Philipp Ruch

WO SIND UNSERE WAFFEN?
Porträt Philipp Ruch
Foto: Esra Rotthoff

Philipp Ruch über das Verschwinden der kritischen Öffentlichkeit.

Stellt Corona das Theater in Frage?
Das glaube ich nicht. Covid-19 ist ein Mittel zur Erhöhung der Theatralik. Je mehr Bedingungen, desto mehr Kreativität. Aus dem Umgang mit Begrenzung entstehen faszinierende Dinge. Wenn die politische Setzung lautet: Menschen müssen eineinhalb Meter Abstand halten, sie dürfen sich nicht berühren und eigentlich ist Kultur vollkommen unmöglich, weil Freizeitvergnügen, dann sagt die Kostümbildnerin: Hier habe ich das Richtige dafür: eine gewaltige, raumgreifende Robe. Und so geht das durch alle Gewerke. Einschränkungen sorgen für Einfälle. Künstlerisches Schaffen beruht auf Einschränkungen, ohne Setzungen klappt es selten.

Verändert Corona Ihre Arbeit?
Komplett. Durch die Pandemie sind viele unserer Unterstützer*innen, die seit der Attacke des Innensenators auf die Leiterin des Gorki-Theaters im Winter 2014 Kompliz*innen heißen, in finanzielle Not geraten. Im März war ich auch einigermaßen erschrocken, von der fünften Gewalt, den Künstler*innen, Intellektuellen und Kulturschaffenden nichts zu hören. Thea Dorn und Juli Zeh vertraten fast allein die machtkritische Funktion der Intellektuellen. Ansonsten Schweigen und Schockstarre. Langsam rappelt sich wieder alles auf. Wir wollten ein Zeichen setzen, dass radikale Kunst auch unter pandemischen Bedingungen so möglich wie nötig ist. So kam die Aktion »Wo sind unsere Waffen?« in die Welt, in der der militärische Geheimdienst MAD die Bevölkerung um Mithilfe bittet, die Waffen der Bundeswehr wiederzufinden. Mittlerweile gab es erste Hausdurchsuchungen und wir haben Belohnungen für Hinweise ausgezahlt.

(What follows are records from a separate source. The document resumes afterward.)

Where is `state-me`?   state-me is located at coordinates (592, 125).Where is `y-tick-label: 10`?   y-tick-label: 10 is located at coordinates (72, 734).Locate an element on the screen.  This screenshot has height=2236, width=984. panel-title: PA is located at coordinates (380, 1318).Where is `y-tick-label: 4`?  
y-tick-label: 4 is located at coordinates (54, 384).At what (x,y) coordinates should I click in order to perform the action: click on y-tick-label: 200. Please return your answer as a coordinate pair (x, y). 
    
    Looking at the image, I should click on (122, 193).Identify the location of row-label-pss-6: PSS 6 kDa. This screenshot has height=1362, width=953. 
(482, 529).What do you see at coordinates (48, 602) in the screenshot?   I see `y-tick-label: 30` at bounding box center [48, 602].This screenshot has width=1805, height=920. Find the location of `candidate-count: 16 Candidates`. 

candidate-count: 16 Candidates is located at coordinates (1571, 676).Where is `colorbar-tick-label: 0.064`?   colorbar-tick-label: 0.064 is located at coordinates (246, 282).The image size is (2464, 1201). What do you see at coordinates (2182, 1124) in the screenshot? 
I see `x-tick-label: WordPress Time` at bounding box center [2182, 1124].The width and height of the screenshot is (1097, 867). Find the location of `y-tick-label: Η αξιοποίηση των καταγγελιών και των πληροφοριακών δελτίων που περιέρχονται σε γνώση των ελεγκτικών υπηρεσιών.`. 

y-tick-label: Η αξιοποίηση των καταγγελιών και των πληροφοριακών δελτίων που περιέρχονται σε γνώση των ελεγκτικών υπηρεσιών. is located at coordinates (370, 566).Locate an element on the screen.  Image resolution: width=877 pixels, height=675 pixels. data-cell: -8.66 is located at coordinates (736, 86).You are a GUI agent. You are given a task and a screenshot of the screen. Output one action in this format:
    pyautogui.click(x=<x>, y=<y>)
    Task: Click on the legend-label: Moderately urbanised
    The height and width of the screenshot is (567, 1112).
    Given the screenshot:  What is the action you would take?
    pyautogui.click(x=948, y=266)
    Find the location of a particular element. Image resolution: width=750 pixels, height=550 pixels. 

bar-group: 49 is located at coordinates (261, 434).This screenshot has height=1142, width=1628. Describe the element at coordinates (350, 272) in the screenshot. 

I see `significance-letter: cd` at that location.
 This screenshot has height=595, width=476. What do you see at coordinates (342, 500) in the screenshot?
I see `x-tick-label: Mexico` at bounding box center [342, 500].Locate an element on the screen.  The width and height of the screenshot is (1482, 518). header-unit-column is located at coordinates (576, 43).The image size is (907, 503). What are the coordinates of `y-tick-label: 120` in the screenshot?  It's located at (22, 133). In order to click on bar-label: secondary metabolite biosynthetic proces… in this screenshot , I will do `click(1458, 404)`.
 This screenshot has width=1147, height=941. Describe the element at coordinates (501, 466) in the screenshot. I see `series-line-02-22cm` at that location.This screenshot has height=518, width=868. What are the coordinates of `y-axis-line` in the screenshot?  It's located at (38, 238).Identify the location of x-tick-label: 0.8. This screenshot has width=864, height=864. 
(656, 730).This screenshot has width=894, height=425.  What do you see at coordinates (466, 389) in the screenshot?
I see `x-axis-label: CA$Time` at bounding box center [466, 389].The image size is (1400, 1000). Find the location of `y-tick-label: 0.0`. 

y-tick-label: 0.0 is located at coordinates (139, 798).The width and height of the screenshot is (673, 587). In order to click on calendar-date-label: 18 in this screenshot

Aber Sie sind bei Ihrer Arbeit doch eher noch mehr als die herkömmlichen Theater angewiesen auf die Öffentlichkeit.
Sowohl das Theater als auch das Zentrum für politische Schönheit (ZPS) sind angewiesen auf ein politisches Bewusstsein. Auch bei Wo sind unsere Waffen? schlägt mir mehr und mehr das Verschwinden der kritischen Öffentlichkeit auf den Magen, das sich im Sturzflug der gedruckten Zeitungen ausdrückt. Ich bezweifle, dass man durch TikTok mit einem politischen Bewusstsein sozialisiert wird. Noch dazu, wenn die App direkt aus einer Diktatur herstammt. Die gute alte Zeitung war ein gut eingestellter Wecker. Davon könnten wir mehr vertragen. In diesem Sinne agiert ja das Gorki seit Jahren.